Traffic noise is expected to worsen over the next ten years due to increased traffic, especially in the early morning hours and at night. A study was commissioned in late 2006 to review the practices overseas in respect of noise standards and to keep abreast of international developments. We will also review the Professional Practice Note on Road Traffic Noise, which is used by architects, engineers and town planners in designing buildings and new roads, to provide more protection against traffic noise to residents of new buildings.
Tung Chung New Town ?a good example of land use planning.
The Government can do its bit to control noise through technical measures or new laws or standards. However, other sectors of the community also have responsibilities. Drivers and commercial operators need to recognise that their actions create traffic noise and they should therefore keep vehicles maintained and reduce noisy driving practices, such as braking hard in quiet streets.

There is also a growing community expectation that prospective property buyers should be informed about the noise situation before they make a purchase. Included in the Draft Plan is a proposal to promote disclosure of noise information in sales brochures. An interdepartmental working group has been formed to investigate this idea.

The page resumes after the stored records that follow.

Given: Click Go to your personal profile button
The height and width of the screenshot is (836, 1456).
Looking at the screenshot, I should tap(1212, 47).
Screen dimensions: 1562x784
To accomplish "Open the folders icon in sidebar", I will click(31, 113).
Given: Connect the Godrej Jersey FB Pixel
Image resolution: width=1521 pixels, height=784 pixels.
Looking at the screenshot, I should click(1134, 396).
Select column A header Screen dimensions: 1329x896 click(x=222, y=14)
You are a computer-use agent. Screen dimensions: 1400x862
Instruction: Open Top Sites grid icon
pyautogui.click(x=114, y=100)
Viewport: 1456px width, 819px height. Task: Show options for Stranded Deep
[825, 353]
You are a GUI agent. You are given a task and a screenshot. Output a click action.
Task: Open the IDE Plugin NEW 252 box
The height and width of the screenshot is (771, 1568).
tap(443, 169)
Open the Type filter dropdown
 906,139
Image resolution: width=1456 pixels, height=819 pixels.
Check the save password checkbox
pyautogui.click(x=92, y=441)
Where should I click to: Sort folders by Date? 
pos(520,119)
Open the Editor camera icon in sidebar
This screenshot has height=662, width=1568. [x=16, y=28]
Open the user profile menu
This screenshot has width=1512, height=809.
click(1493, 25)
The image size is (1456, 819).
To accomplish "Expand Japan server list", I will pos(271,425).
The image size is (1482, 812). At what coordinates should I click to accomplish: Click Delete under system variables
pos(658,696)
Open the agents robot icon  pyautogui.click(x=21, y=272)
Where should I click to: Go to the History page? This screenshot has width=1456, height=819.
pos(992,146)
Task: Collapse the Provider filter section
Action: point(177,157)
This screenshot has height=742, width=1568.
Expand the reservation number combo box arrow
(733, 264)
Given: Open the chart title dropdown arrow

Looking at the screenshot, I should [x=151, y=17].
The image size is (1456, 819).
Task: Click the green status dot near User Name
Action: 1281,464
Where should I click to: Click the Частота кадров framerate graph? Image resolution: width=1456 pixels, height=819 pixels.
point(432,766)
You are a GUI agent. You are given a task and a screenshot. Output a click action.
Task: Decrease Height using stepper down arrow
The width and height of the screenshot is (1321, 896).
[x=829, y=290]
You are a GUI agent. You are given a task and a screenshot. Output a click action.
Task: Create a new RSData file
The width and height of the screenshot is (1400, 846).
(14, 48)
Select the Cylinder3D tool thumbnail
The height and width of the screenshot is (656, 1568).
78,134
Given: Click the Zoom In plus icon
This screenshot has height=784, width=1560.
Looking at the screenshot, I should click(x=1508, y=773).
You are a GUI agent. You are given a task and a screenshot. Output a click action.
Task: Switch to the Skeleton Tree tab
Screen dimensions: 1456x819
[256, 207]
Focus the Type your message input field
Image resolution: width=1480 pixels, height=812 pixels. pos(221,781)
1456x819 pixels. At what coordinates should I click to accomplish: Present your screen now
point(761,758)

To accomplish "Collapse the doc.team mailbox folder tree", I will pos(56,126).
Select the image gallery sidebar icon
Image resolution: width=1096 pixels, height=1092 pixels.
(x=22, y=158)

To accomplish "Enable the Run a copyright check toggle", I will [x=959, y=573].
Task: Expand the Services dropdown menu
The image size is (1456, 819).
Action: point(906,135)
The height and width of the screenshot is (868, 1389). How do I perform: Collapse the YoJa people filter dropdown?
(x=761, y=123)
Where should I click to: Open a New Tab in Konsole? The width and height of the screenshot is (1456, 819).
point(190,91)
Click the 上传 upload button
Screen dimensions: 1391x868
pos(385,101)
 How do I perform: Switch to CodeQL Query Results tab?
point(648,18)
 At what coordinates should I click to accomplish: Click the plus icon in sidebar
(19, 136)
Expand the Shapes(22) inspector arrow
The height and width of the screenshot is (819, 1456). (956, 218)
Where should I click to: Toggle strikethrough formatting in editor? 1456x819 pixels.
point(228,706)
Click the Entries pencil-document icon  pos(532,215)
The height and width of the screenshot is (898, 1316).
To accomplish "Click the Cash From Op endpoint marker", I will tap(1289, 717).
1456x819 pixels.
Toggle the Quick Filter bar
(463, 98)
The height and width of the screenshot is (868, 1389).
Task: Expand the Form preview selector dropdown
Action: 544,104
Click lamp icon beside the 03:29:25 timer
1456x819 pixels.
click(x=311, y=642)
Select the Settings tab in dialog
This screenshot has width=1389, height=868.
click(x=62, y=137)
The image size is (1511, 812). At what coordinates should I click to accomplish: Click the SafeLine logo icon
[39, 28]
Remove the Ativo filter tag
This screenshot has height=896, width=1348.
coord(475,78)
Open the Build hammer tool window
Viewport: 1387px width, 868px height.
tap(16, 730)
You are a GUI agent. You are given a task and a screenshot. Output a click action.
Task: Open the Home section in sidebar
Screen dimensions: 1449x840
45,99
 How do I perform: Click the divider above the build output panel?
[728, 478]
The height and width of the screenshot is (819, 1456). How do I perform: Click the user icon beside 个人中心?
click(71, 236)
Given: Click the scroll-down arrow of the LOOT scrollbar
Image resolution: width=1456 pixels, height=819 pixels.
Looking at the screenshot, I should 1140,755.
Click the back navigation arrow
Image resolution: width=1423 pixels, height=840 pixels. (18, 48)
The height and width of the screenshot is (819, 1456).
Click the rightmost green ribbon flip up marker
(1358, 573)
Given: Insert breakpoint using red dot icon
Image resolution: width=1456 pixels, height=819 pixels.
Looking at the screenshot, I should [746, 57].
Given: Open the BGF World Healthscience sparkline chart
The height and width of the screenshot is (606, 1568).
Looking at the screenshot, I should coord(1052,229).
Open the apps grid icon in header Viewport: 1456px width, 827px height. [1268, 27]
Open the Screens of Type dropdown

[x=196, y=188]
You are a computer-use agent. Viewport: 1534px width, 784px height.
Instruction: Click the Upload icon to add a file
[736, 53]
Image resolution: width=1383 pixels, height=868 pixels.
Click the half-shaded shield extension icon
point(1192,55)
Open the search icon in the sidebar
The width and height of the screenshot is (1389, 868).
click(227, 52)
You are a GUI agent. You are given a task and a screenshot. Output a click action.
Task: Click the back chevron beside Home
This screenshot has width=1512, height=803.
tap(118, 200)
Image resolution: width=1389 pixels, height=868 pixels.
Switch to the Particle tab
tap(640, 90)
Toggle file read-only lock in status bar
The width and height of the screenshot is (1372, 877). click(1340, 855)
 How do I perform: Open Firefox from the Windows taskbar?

The wider public can also contribute to traffic noise control by joining in the debate. A new 3-D modelling tool lets people see who is affected by noise in new projects and hear the volume, which can be important when seeking support for new road barriers (see box on Road Traffic Noise in 3-D at Sha Tin). The public has also been invited to comment on the Draft Plan. A three-and-half-month public consultation was held in which the EPD organised seminars to gather views and explain our proposals, distributed more than 400 copies of the plan to key stakeholders and uploaded it onto the Internet. Although that consultation formally ended in November 2006, by which time more than 130 submissions had been received, we are continuing to accept and seek out views and we remain open to new suggestions for tackling noise. For, while the EPD is making vigorous efforts to reduce existing traffic noise, we cannot work in a vacuum. A dialogue with the community is essential to ensure everyone understands the problem of noise in Hong Kong and supports measures to control it.
EPD officers explain the Draft Comprehensive Plan to Tackle Road Traffic Noise in Hong Kong in a seminar.
Enjoying the calmness at home.
Conduct studies and evaluate the proposed measures of A Draft Comprehensive Plan to Tackle Road Traffic Noise in Hong Kong.
Continue to promote research and development on various noise reduction measures including low-noise road surface materials and noise barrier designs for better management of the noise environment.